De acuerdo con el modelo C2C12, pretratamiento de mioblastos primarios con medio condicionado de la delantera del tumor PC-3 a la formación de menores y miotubos más pequeños después de 2 días en medio de diferenciación en comparación con las células tratadas con medio condicionado del tumor SKOV3 (Fig 3D). El índice de diferenciación se redujo ~ 30% con PC-3 pre-tratamiento en comparación con las células tratadas con SKOV3, mientras que el índice de fusión se redujo ~ 50% en mioblastos tratados con PC-3 (Fig 3E). Además, el número de células Pax7 + restantes en los cultivos después de la diferenciación, según se determina usando inmunocitoquímica, se incrementó significativamente en cultivos pre-tratados con PC-3 medio en aproximadamente un 25% en comparación con los controles (Fig SKOV3 3F). Como se predijo, los niveles de C /EBPb se incrementaron en las células PC-3 tratado en comparación con los controles, y la expresión de miogenina y la cadena pesada de la miosina se redujeron. Curiosamente, en contraste con nuestras observaciones en el modelo de C2C12, mioblastos primarios tratados con PC-3 CM también demostraron una disminución de la expresión de la proteína MyoD, que concuerda con nuestras observaciones anteriores en este sistema (Fig 3G) [41, 42].

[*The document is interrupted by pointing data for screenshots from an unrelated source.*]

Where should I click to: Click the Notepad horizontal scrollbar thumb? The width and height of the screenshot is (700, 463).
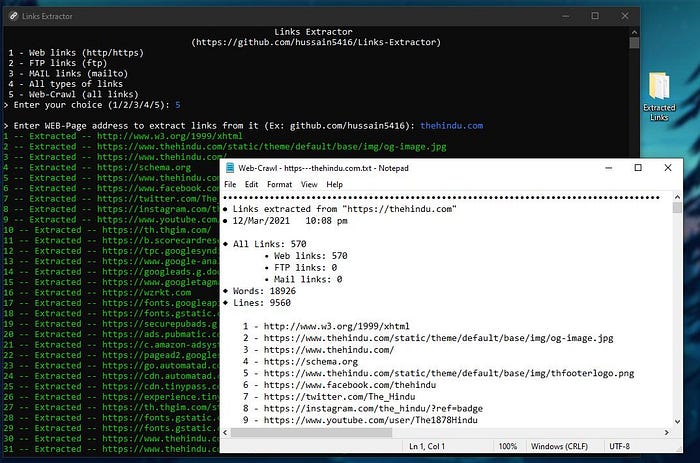311,432
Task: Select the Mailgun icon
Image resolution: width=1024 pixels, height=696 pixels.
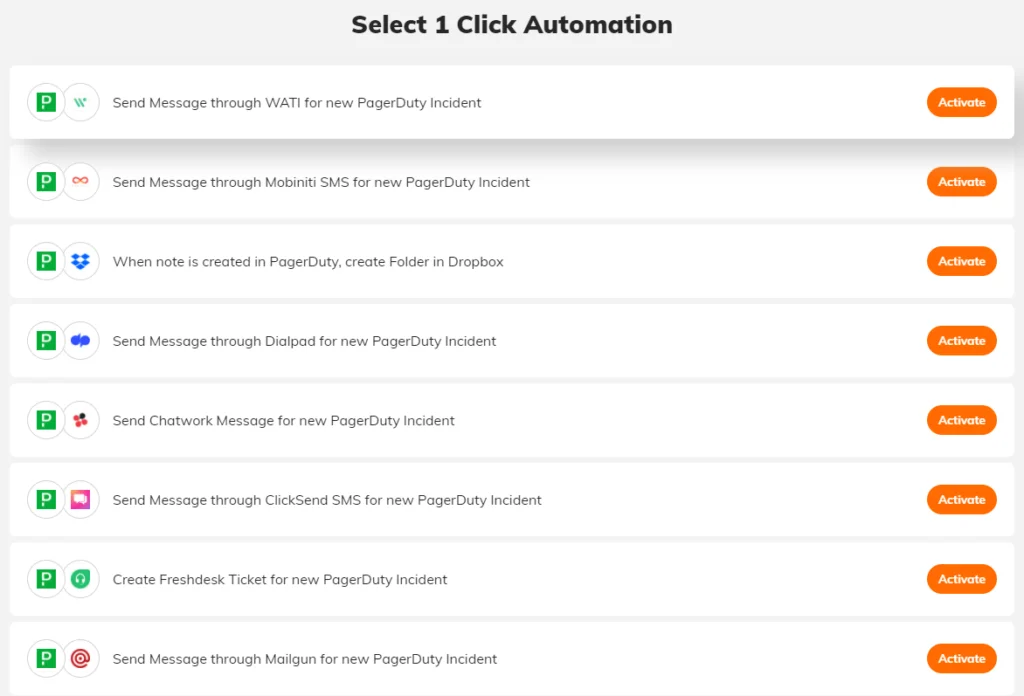Action: 78,658
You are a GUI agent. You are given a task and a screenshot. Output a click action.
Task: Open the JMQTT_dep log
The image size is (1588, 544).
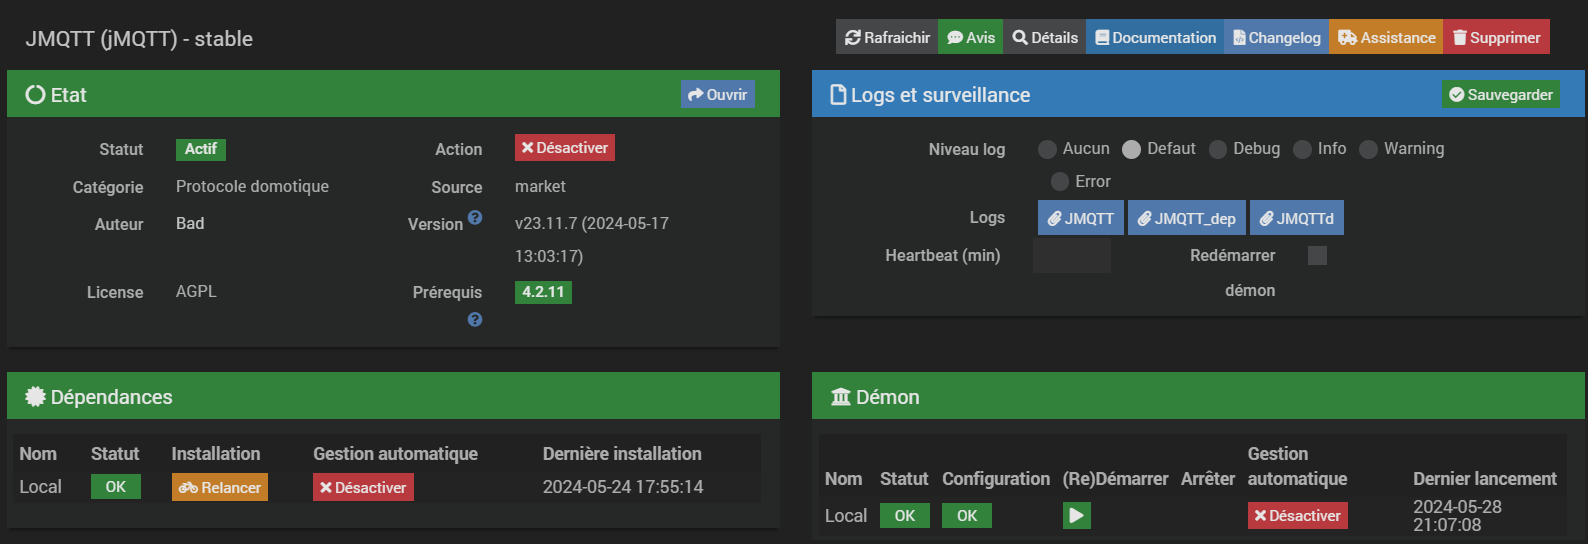click(1186, 218)
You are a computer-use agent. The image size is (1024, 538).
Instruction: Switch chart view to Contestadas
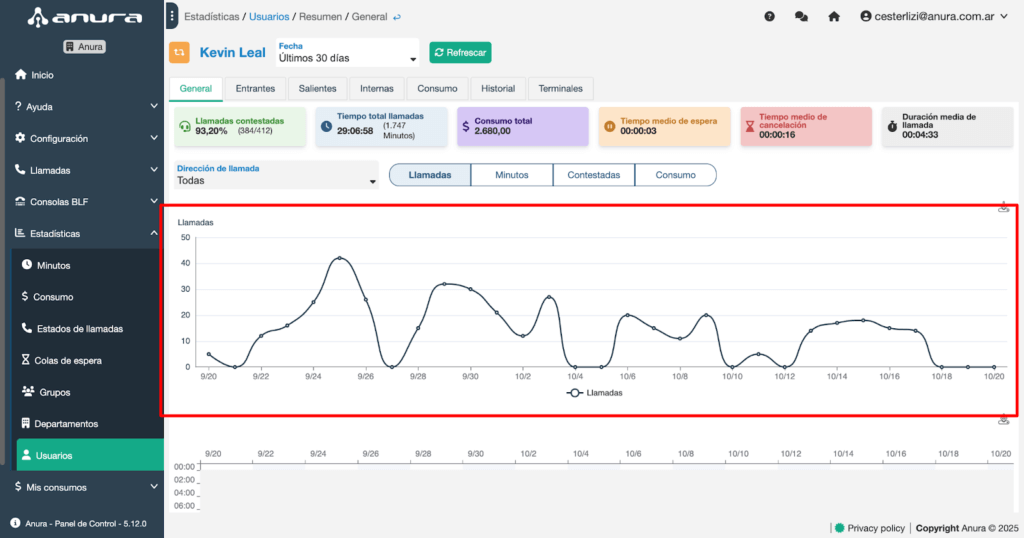pos(594,175)
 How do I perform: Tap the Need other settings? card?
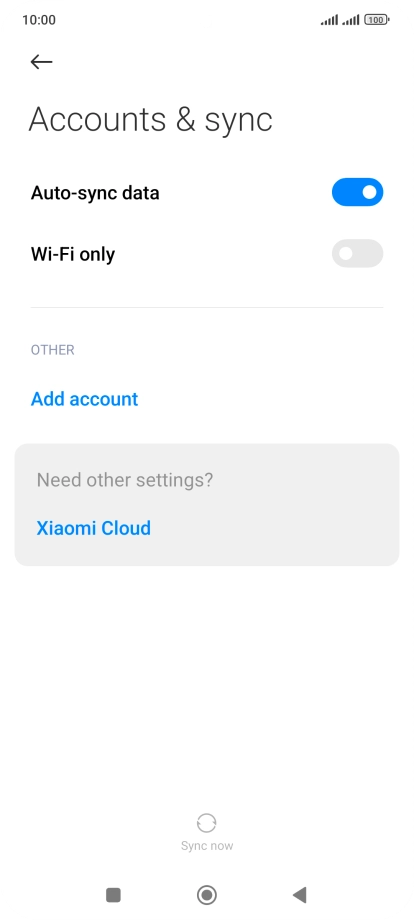(x=207, y=505)
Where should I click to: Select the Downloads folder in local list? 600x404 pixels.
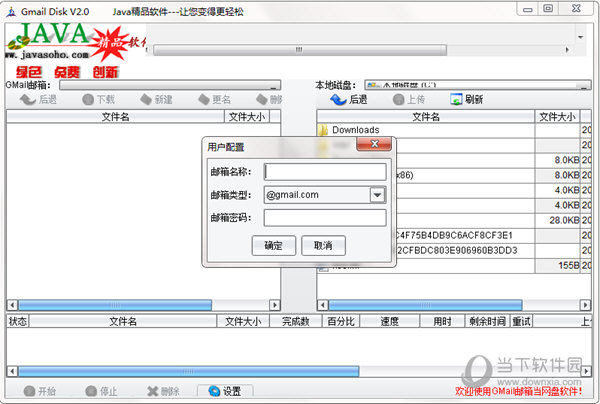point(355,130)
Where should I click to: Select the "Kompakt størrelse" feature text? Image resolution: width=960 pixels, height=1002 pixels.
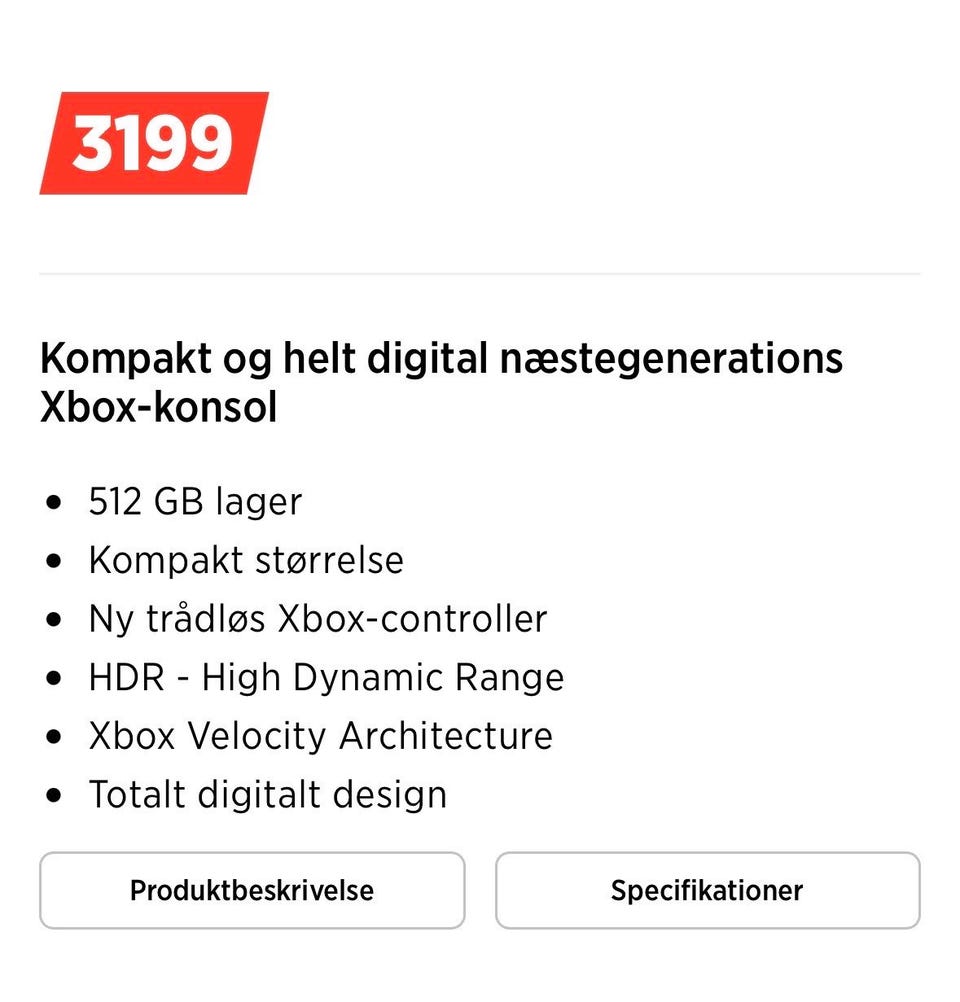point(246,560)
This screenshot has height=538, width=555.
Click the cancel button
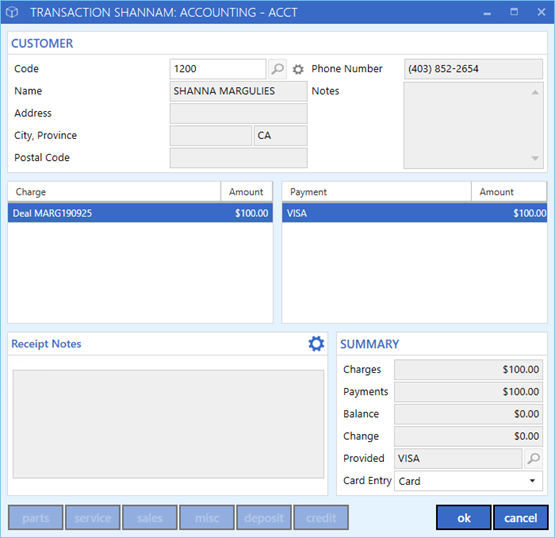pos(521,518)
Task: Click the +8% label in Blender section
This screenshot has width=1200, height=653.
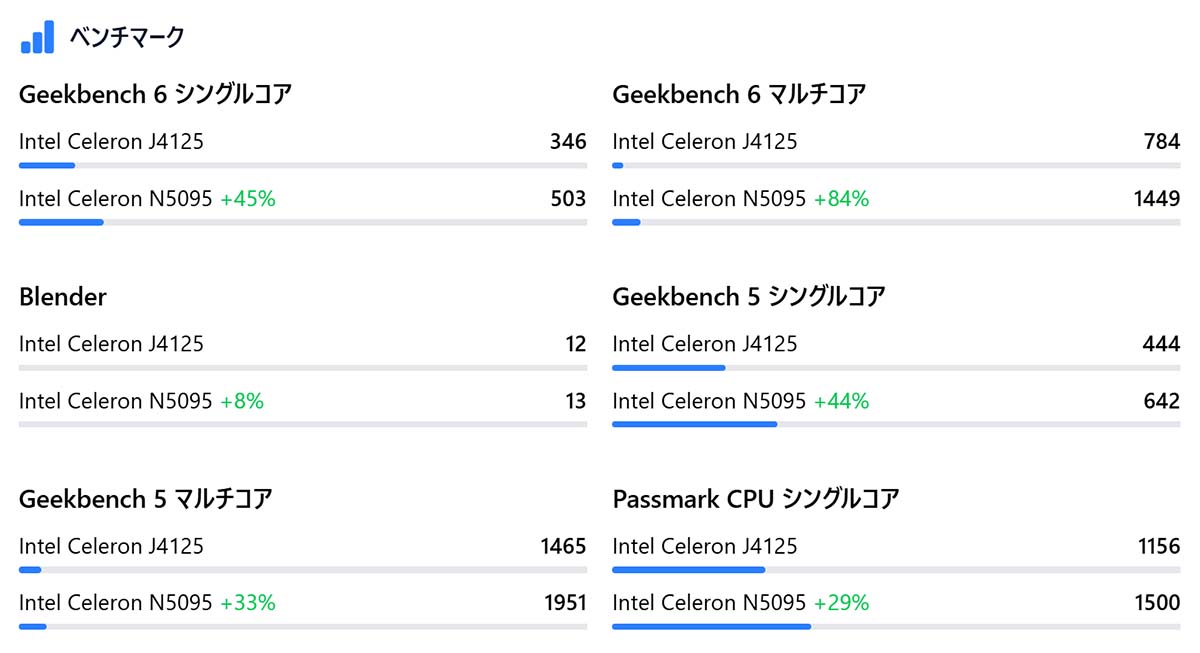Action: (242, 402)
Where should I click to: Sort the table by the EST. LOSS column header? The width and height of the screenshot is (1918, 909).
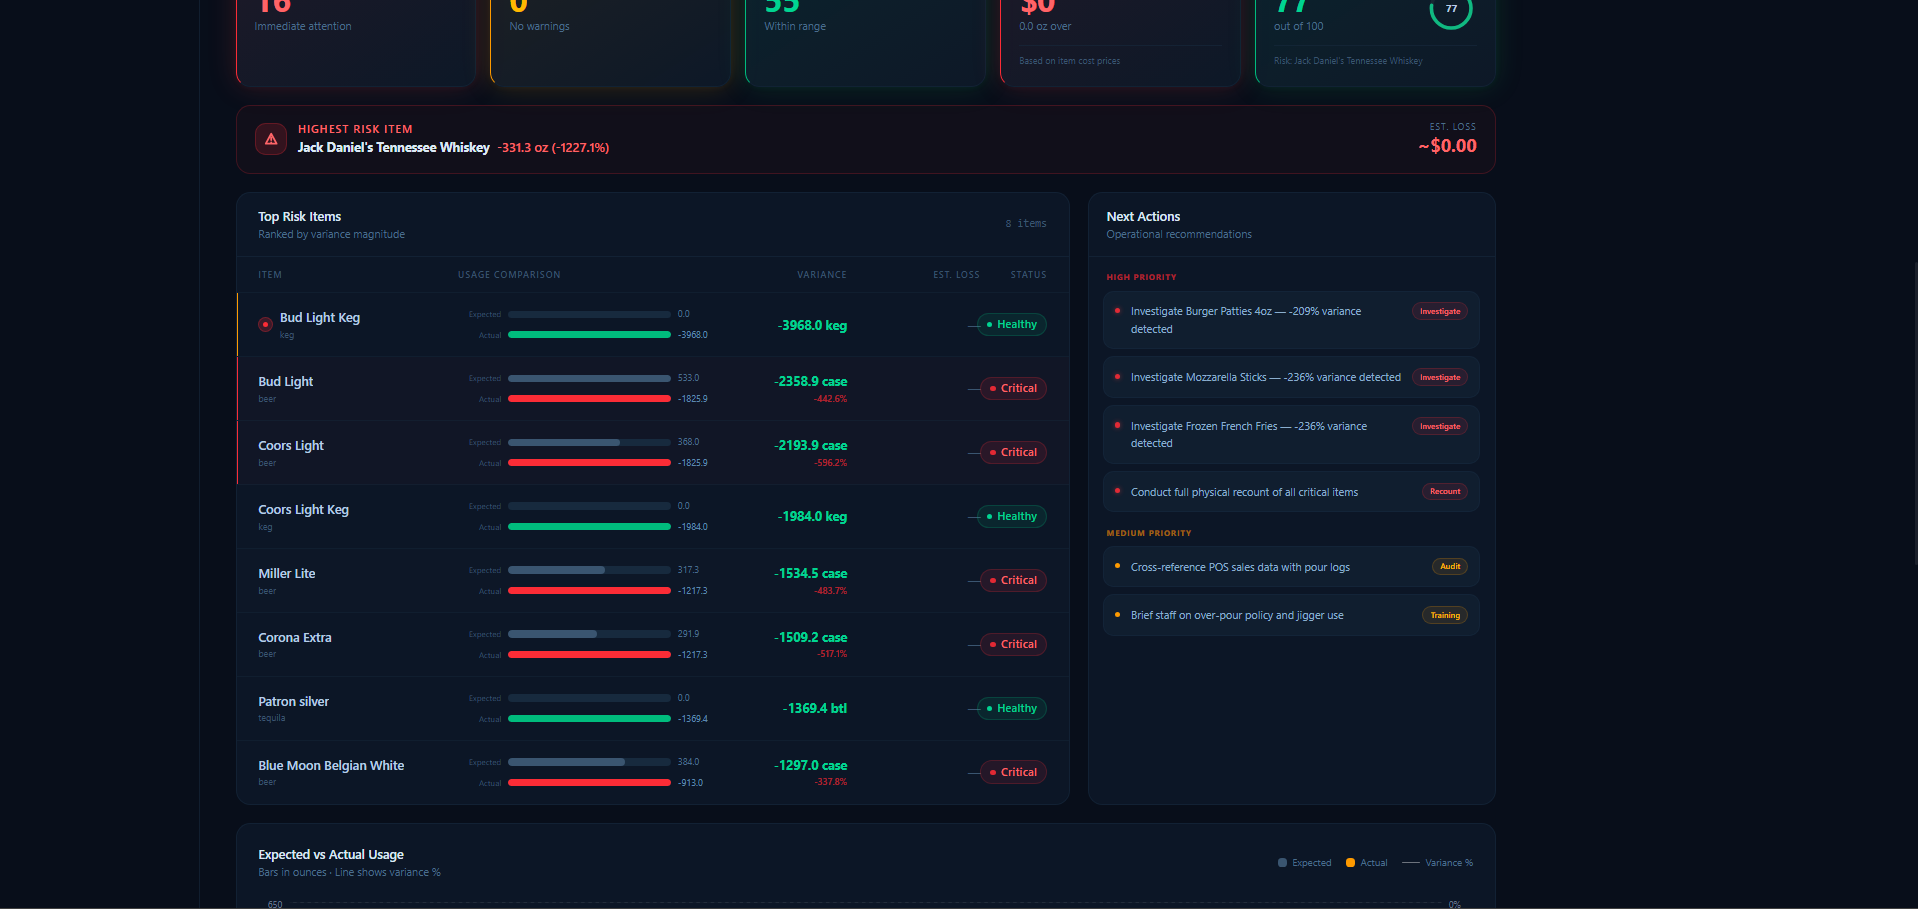tap(956, 274)
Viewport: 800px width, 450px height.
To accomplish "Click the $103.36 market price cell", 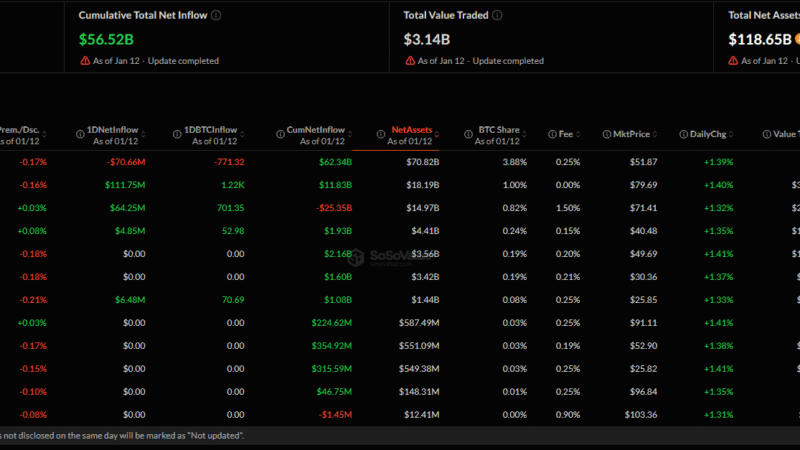I will [x=640, y=414].
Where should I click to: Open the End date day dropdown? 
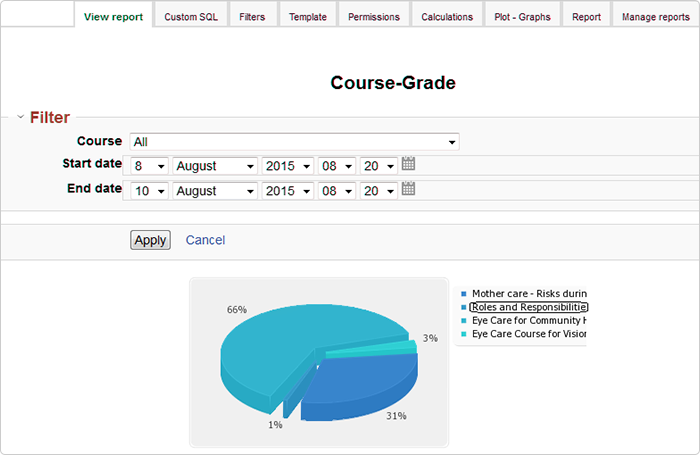click(x=148, y=190)
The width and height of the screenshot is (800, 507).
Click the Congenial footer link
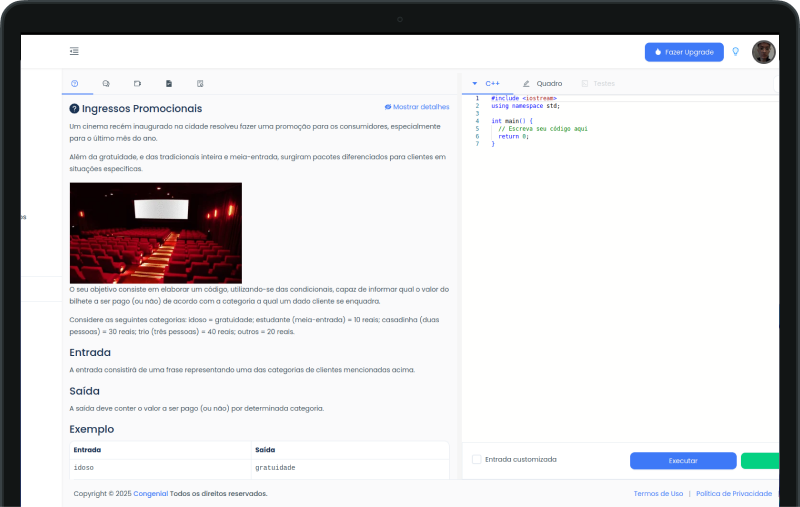(x=150, y=493)
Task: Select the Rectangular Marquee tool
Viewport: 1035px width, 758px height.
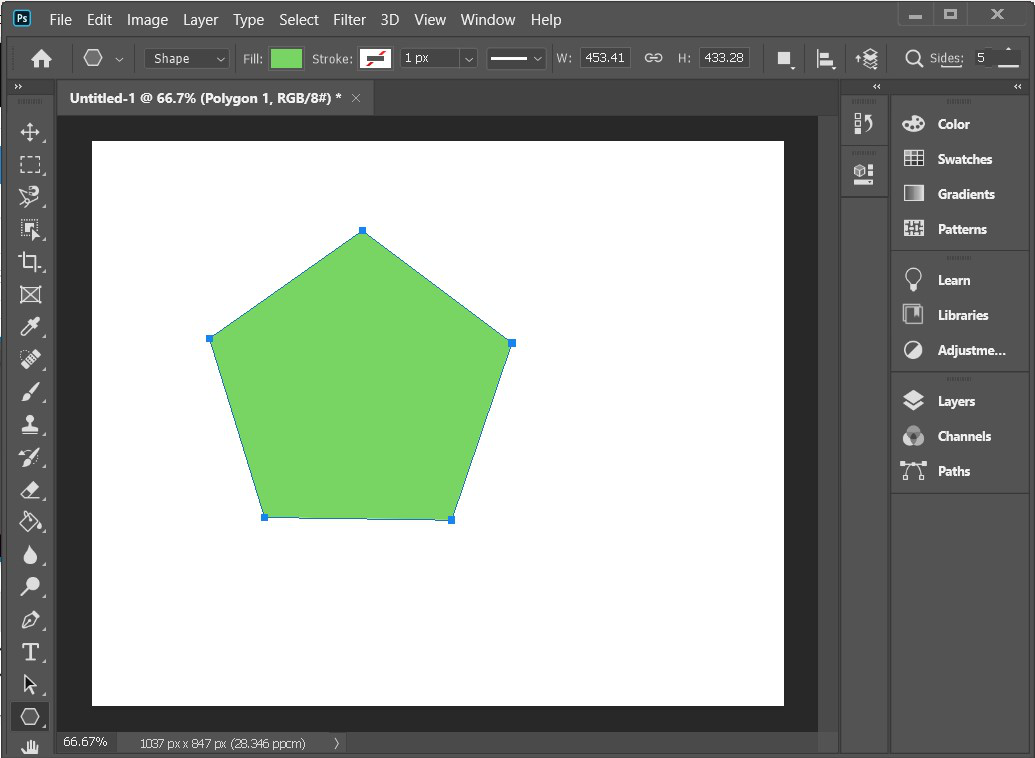Action: [x=30, y=165]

C /EBPb se incrementa en mioblastos primarios aislados de ratones caquéctico

Para determinar si el entorno canceroso podría estimular la expresión de C /EBPb en mioblastos
in vivo
, aislamos muscular células satélite de sana y caquéctico LLC portadores de tumores animales y les diferencian
ex vivo gratis (figura 4A). Mientras que las SC purificados a partir de los músculos sanos diferenciados de manera eficiente, mioblastos aislados de animales caquécticos producen menos y más pequeños miotubos (Figura 4B). El índice de diferenciación se redujo en un 38% en cultivos de animales caquécticos y el índice de fusión se redujo 46% en comparación con los controles sanos (figura 4C). Como se ampliaron estas células en medio normal durante 5 días antes de la inducción para diferenciar, los niveles de C /EBPb se aumentaron sólo ligeramente después de la diferenciación, lo que resulta en la expresión de MyoD normalizado (figura 4D) y una pequeña disminución en la expresión miogenina. mioblastos primarios extraídos de los ratones caquéctico también demostraron una disminución en la expresión de MyHC en comparación con controles simulados, en consonancia con el defecto observado diferenciación (Fig 4D). Por lo tanto, similar a nuestros experimentos, las células satélite CM procedentes de animales LLC injertado-tumorales tienen una mayor expresión C /EBPb y un defecto en la diferenciación que persiste

ex vivo.

(A) 5x10
5 carcinoma pulmonar de Lewis (LLC) de células sup o PBS (Sham) se inyectaron en el flanco de ratones C57BL /6 y se permite que se injertan durante 3 semanas para inducir la caquexia. (B) La inmunocitoquímica para la expresión de la cadena pesada de miosina en mioblastos primarios aislados de ratones sham-inyectado y LLC-inyectado y diferenciadas durante 2 días. (C) La diferenciación (DI) y de fusión (FI) índices a partir de cultivos aislados y diferenciados como en (B). * P & lt; 0,05, n = 5. (D) El análisis de Western de C /EBPb y la expresión del marcador miogénica en células aisladas de ratones sanos o caquécticos como en (A) y después de la expansión cultivo durante 5 días, diferenciadas durante 2 días. Ciclofilina B (CYPB) es un control de carga.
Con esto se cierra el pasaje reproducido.